□TRIFLE□編集者は恋をする□
「それならわざわざ私を誘わないで、美咲さんが自分で断ればよかったじゃないですか」
「普通に断ってもしつこくされそうだし、あの人女ならだれでもよさそうだったから、平井さんがいればそれで満足するだろうなって」
「じゃあ、最初から自分は行かないつもりで、私の事を誘ったんですか?」
驚く私に美咲さんは面倒そうにうなずいた。
「そのせいで岩本さんに体をベタベタ触られて、大変だったんですからね!」
「なんだ、触られただけですんだんだ。

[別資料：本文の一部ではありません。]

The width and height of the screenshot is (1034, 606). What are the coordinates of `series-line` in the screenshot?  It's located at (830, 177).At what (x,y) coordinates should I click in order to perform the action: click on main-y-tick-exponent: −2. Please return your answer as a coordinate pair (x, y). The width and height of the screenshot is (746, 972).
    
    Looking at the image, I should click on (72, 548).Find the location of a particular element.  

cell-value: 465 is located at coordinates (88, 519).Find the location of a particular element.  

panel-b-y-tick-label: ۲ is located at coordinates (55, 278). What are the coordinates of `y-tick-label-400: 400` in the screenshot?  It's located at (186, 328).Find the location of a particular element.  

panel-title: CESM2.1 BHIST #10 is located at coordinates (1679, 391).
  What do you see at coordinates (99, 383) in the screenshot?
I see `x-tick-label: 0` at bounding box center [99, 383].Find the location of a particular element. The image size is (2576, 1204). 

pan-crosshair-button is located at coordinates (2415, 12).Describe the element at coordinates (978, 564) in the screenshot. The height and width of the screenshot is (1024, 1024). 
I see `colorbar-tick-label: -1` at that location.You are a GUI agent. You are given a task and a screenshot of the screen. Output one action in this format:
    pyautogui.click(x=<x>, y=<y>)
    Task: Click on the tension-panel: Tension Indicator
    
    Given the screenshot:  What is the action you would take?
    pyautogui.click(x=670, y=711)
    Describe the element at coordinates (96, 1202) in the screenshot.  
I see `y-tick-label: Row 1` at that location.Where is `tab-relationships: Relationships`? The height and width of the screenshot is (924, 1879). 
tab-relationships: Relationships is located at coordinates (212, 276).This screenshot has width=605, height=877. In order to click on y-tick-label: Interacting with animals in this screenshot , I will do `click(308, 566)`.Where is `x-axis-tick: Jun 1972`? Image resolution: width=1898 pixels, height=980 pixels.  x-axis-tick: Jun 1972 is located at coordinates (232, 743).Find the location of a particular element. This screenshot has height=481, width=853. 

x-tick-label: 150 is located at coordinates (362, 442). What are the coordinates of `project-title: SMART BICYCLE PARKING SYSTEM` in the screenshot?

襲われちゃえばいいと思ったのに」
「ひど……っ!」
この人綺麗な顔をして、なんてひどい事を言うんだろう。
思わず頭に来て、美咲さんの事を正面から睨んだ。
「襲われそうになったけど片桐が助けに来てくれたから、無事だったんですけどね!」
当てつけのように私が片桐の名前を出すと、美咲さんの顔も険しくなった。
「むかつく……」
にらみ合った二人の間に、火花が散るような緊張感。
顔の整った美咲さんに睨まれると、迫力があって目をそらしたくなる。
でも、ここで負けちゃダメだと、ぐっと足元に力を込めた。
「私よりあんたの方がヒドイじゃない。人の男に手をだして!」
強い口調で言われ、言葉に詰まる。